We were all heavily involved in this group, to the benefit of the design process. We helped the artist who designed the flooring to come up with a design that emphasised our move away from the sea into the woodland site. But we would have liked to have had more say about the choice of chairs and carpets.

To be involved in this process, to have a voice and be listened to, has helped me gain confidence and develop assertiveness and a belief that as service users we can have an influence on how our service is provided. Bricks and mortar alone are not sufficient - to be involved as a user in the delivery and type of service provided is what really matters.

Diana Byrne, former patient What a difference a move makes The patient areas here are excellent. It's a light and modern environment, conducive to making people feel better - so different from the drab Victorian building of Queen Charlotte's. Many staff still miss the fantastic sea views, but not the wind that used to whistle in through the cracks in the window frames.

Norma Luther, lead nurse

Key points

A scheme to reconfigure mental health services took 10 years from agreement in principle to the opening of the new unit.

A plan to finance it under the private finance initiative had to be abandoned when the private investor pulled out.

The original design was substantially altered in response to service users' requests.

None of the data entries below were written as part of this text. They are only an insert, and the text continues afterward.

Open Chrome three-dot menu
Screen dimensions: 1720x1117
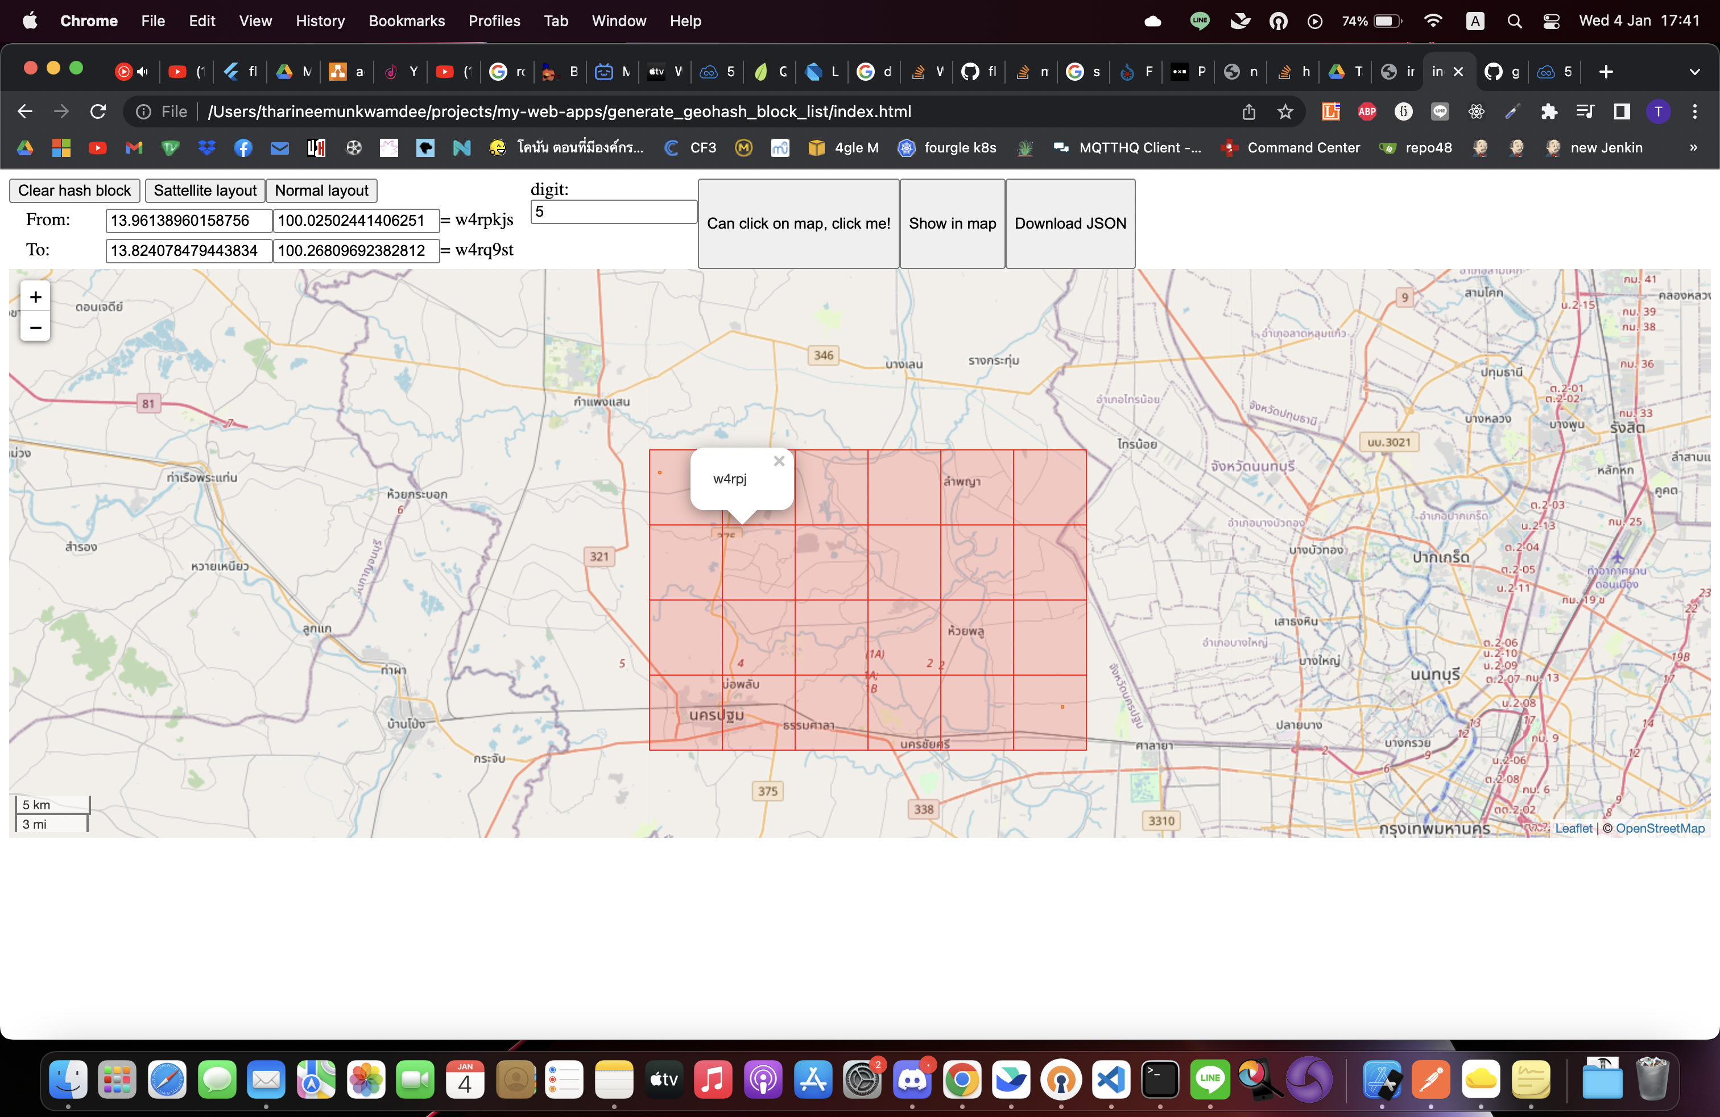click(x=1695, y=111)
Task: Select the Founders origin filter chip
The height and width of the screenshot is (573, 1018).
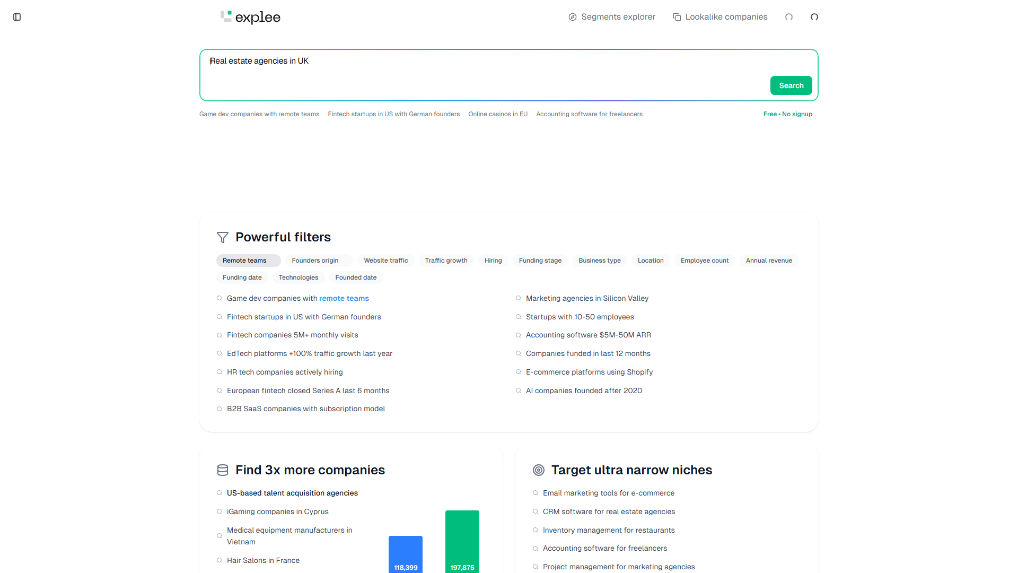Action: (x=315, y=261)
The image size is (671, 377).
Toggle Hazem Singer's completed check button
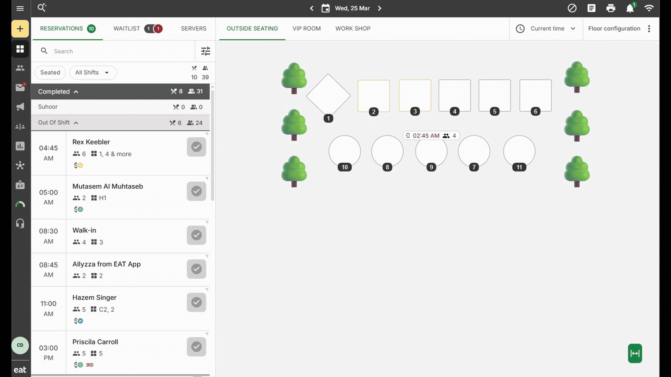coord(196,302)
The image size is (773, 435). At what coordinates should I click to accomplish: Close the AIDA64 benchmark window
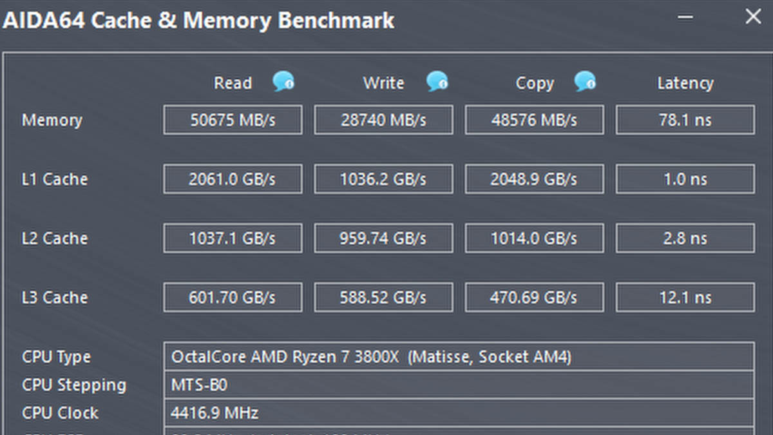click(x=753, y=17)
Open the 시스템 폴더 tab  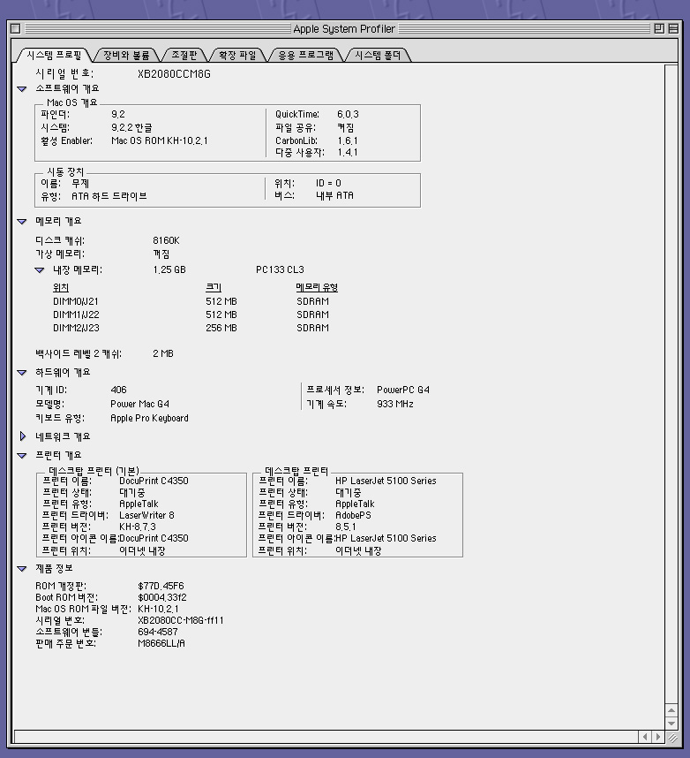click(x=378, y=55)
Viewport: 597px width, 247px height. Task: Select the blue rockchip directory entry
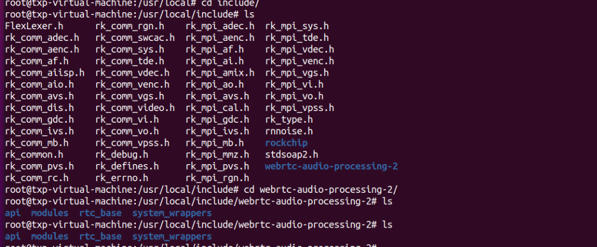pyautogui.click(x=286, y=143)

The trust allocated 1 per cent of the budget for artworks in the new unit.

REFERENCES

1Thornicroft G, Strathdee G. Commissioning Mental Health Services .HMSO, 1997.

2 Shepherd G, Beadsmore A, Moore C, Muijen M. The relationship between bed use, social deprivation and bed availability in acute psychiatric units and alternative residential options: a cross sectional survey and one-day census.Br Med J 1997; 314: 262 -266.

3 Royal College of Psychiatrists. Not Just Bricks and Mortar: report of the Royal College of Psychiatrists working party on the size, staffing structure, siting and security of new acute adult psychiatric inpatient units. Council report CR62, 1998.

4 Oddi D.Community-Based Mental Health Facilities Including People with a Learning Disability, safety and security by design. West London Health Estates, 1999.